REQUIRED WORK:
Beginning at the line containing "Screen dimensions: 1391x868", output every line to the end of the data below exactly as it appears.

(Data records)
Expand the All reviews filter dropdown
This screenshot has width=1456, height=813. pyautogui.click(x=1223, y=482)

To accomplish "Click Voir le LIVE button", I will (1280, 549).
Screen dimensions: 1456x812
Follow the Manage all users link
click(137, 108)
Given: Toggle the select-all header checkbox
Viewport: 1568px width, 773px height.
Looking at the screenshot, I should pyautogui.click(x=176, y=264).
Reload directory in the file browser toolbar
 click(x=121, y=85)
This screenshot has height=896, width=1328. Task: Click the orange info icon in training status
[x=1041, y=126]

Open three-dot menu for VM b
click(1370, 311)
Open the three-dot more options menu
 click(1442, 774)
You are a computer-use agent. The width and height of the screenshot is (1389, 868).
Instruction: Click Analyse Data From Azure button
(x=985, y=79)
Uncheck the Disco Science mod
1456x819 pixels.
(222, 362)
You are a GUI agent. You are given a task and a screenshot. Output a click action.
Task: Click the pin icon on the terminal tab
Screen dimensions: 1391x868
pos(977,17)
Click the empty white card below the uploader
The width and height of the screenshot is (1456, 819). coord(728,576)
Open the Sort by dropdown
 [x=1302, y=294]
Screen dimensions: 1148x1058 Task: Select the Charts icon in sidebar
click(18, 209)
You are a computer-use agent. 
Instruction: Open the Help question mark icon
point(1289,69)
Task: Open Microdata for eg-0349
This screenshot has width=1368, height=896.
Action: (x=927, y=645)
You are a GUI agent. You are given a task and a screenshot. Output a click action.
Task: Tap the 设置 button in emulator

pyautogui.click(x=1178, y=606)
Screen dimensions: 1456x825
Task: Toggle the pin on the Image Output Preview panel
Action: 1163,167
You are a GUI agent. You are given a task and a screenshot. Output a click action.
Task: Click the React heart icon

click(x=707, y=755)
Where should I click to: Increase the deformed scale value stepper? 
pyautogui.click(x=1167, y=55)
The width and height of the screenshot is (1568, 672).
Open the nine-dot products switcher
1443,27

REPLY TO THE EXERCISE:
Screen dimensions: 1391x868
pos(977,17)
Click the empty white card below the uploader
The width and height of the screenshot is (1456, 819). coord(728,576)
Open the Sort by dropdown
 [x=1302, y=294]
Screen dimensions: 1148x1058 Task: Select the Charts icon in sidebar
click(18, 209)
You are a computer-use agent. 
Instruction: Open the Help question mark icon
point(1289,69)
Task: Open Microdata for eg-0349
This screenshot has width=1368, height=896.
Action: (x=927, y=645)
You are a GUI agent. You are given a task and a screenshot. Output a click action.
Task: Tap the 设置 button in emulator

pyautogui.click(x=1178, y=606)
Screen dimensions: 1456x825
Task: Toggle the pin on the Image Output Preview panel
Action: 1163,167
You are a GUI agent. You are given a task and a screenshot. Output a click action.
Task: Click the React heart icon

click(x=707, y=755)
Where should I click to: Increase the deformed scale value stepper? 
pyautogui.click(x=1167, y=55)
The width and height of the screenshot is (1568, 672).
Open the nine-dot products switcher
1443,27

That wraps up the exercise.